WHAT TO WORK ON: From the line that contains "At what coordinates should I click to accomplish: Toggle" down to the last line of the entries, repeat every line exactly. Do not carry over the pictures.

PROVIDED MATERIAL:
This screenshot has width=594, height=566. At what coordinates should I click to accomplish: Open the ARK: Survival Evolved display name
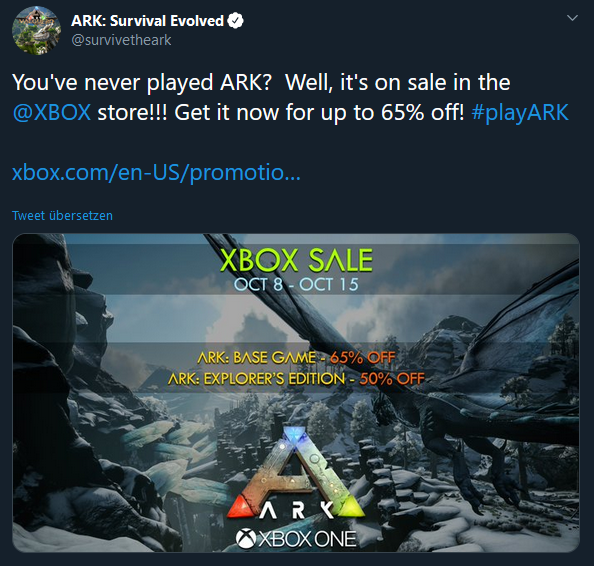(147, 21)
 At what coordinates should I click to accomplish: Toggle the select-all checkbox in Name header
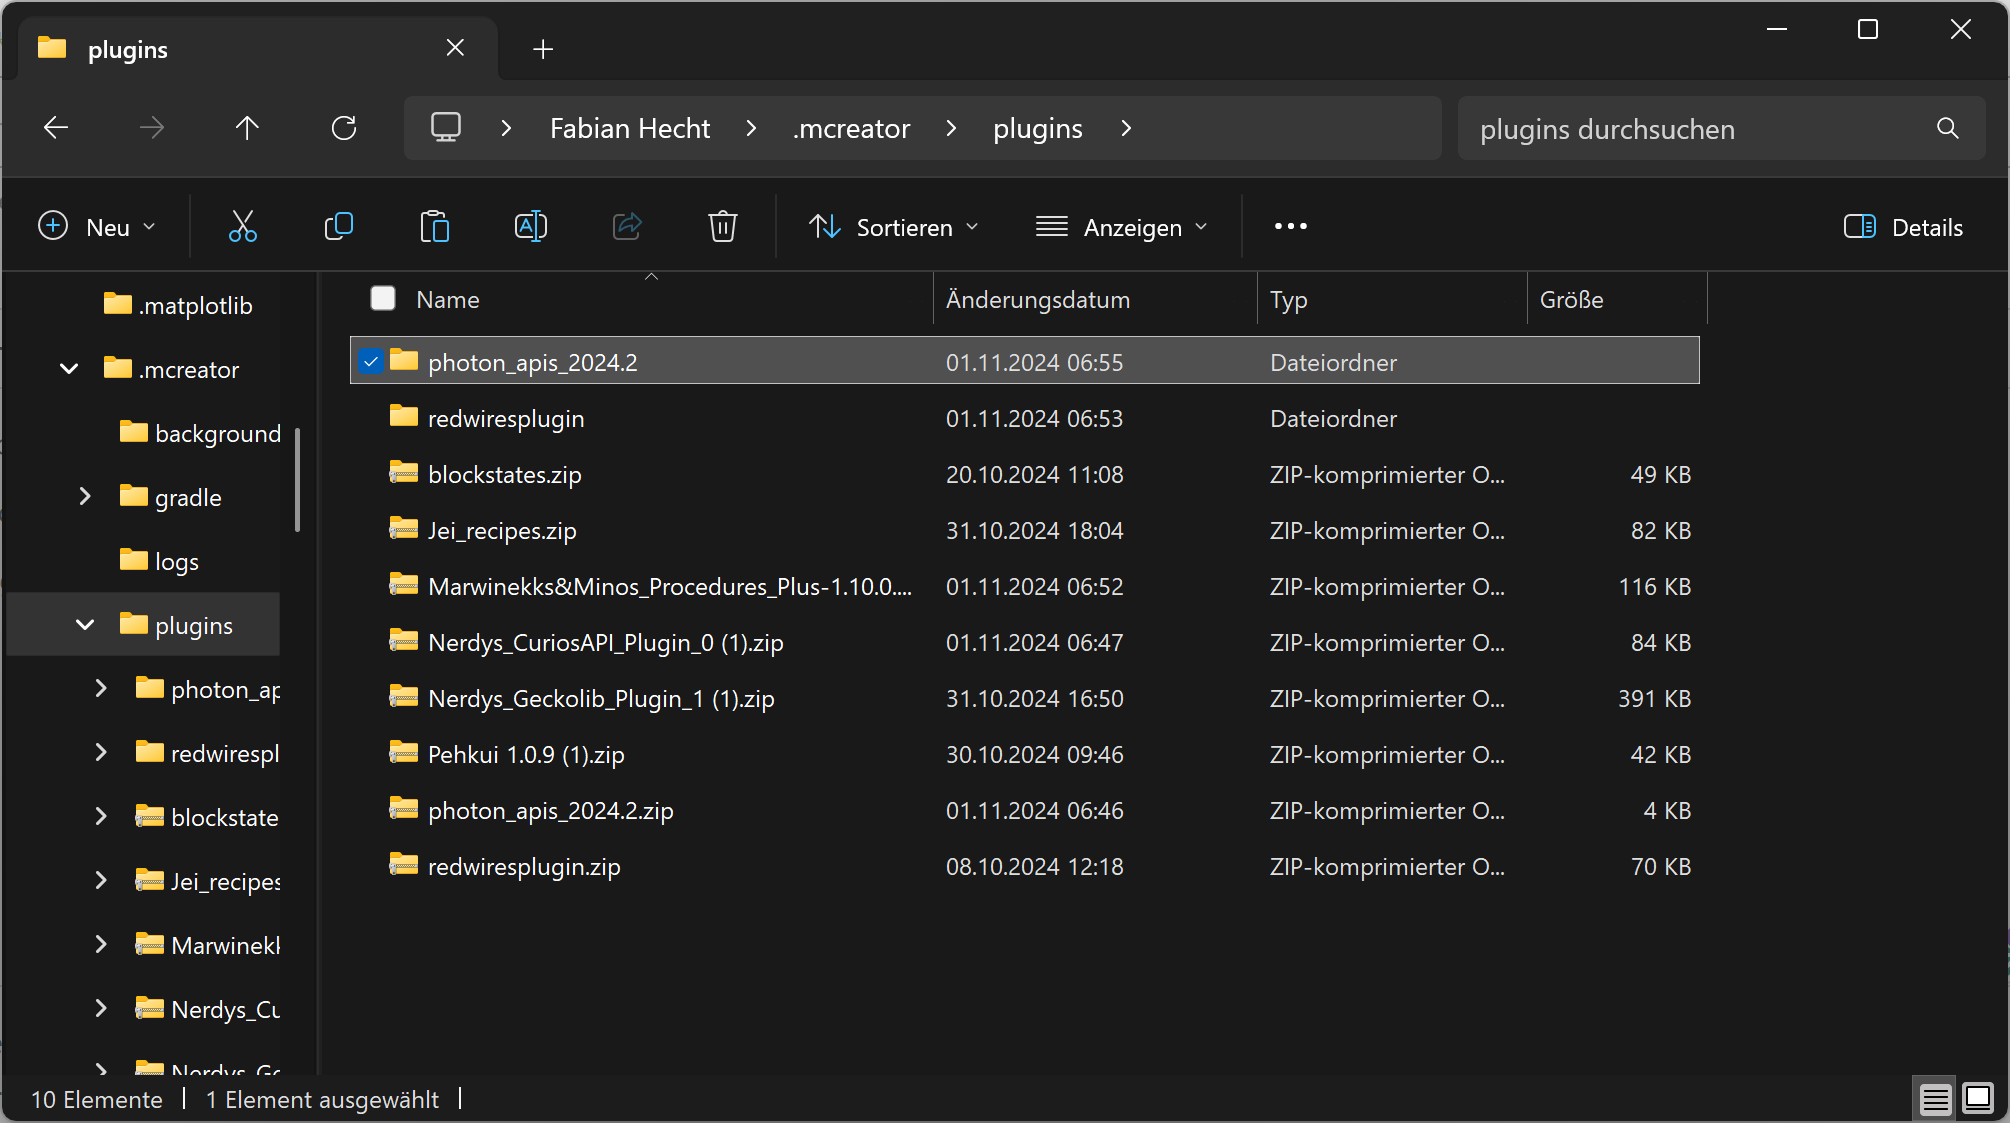pyautogui.click(x=383, y=298)
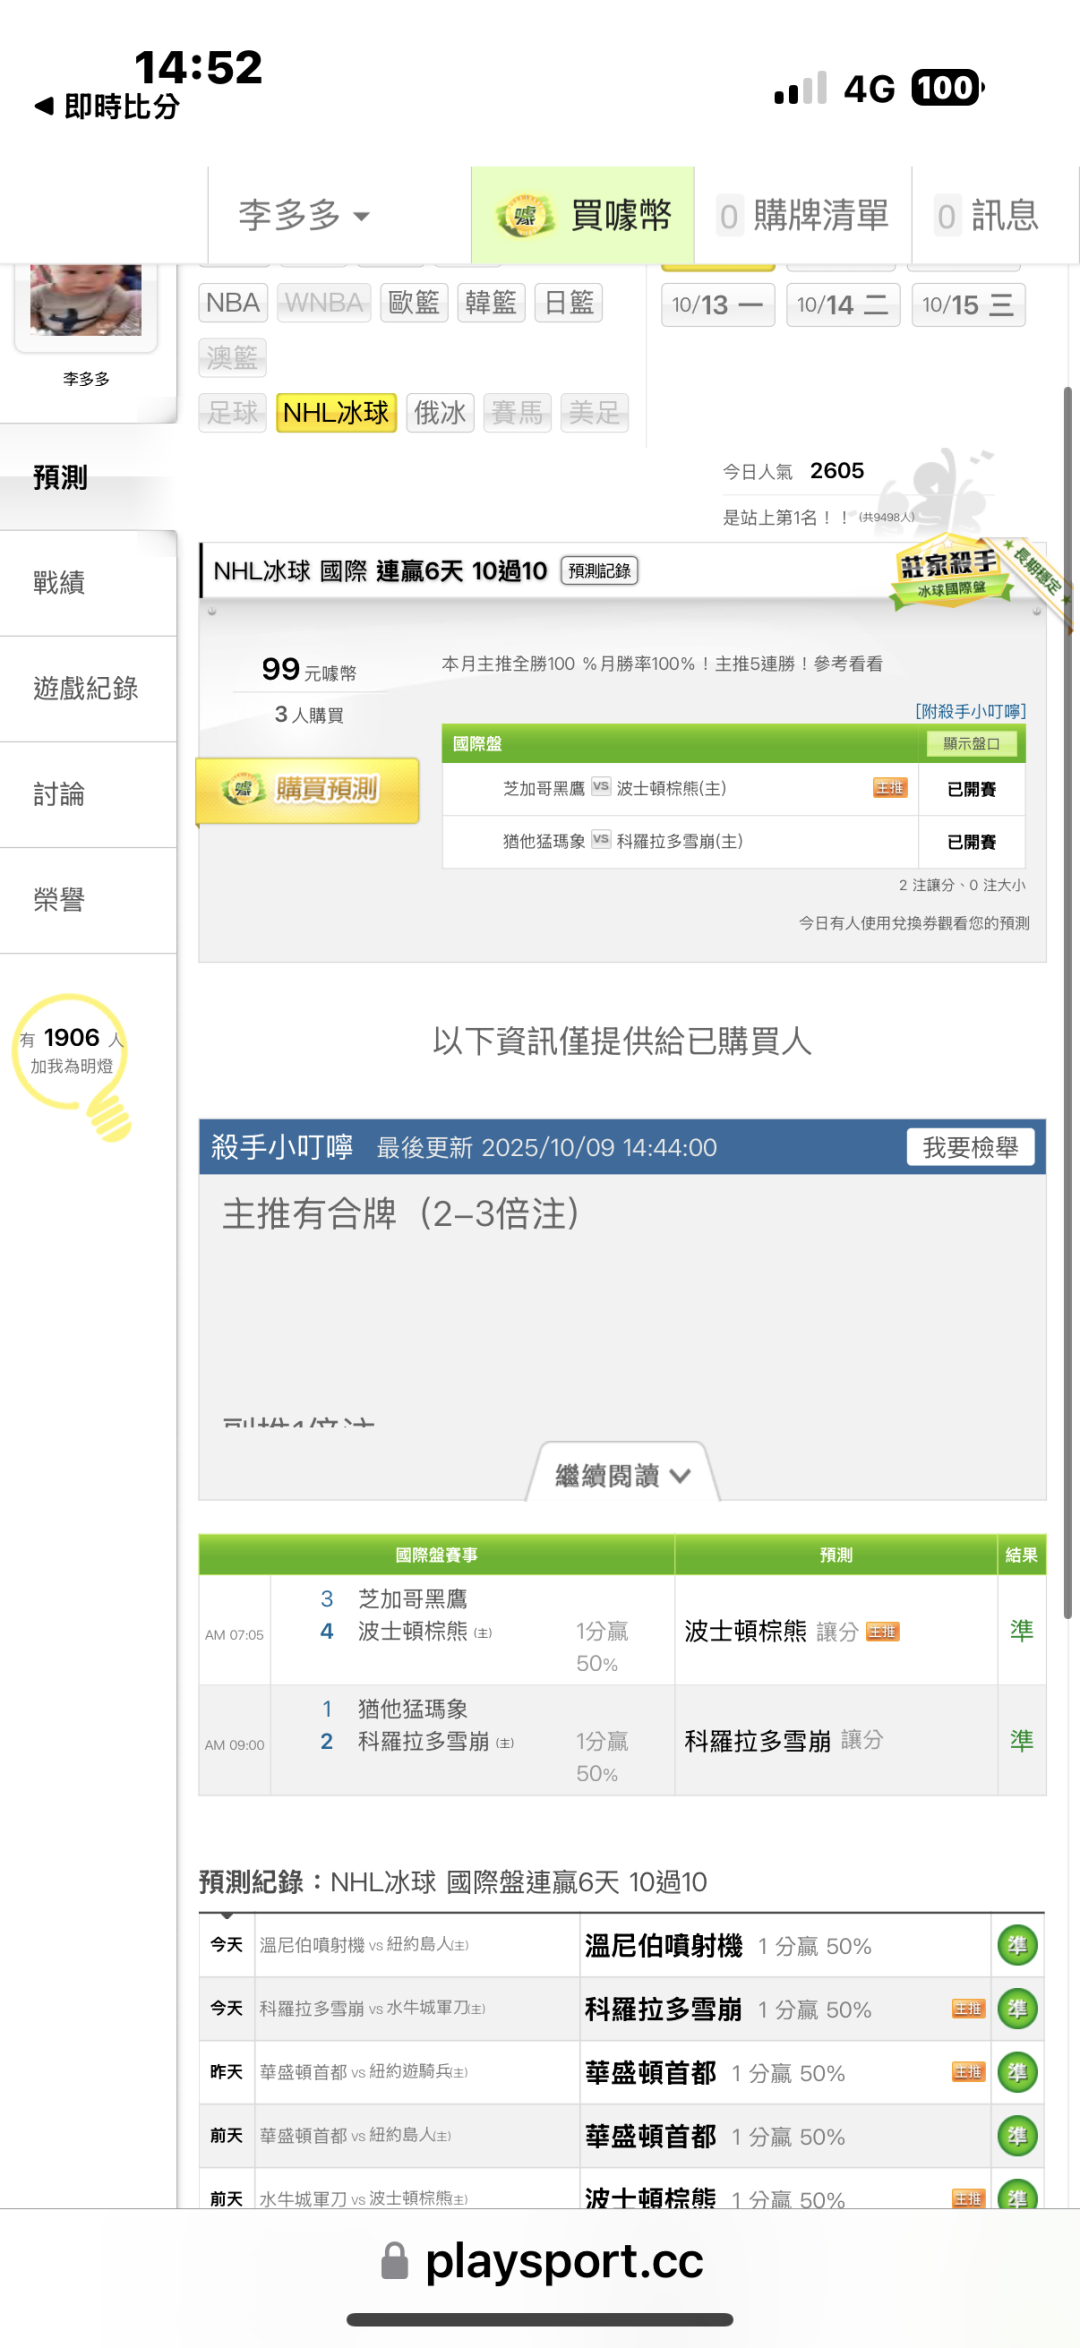This screenshot has height=2348, width=1080.
Task: Select the NHL冰球 league filter
Action: point(336,412)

RESPONSE BOX:
 At what coordinates should I click to accomplish: Toggle the select-all checkbox in Name header
pyautogui.click(x=383, y=298)
This screenshot has height=2348, width=1080.
Task: Select the NHL冰球 league filter
Action: point(336,412)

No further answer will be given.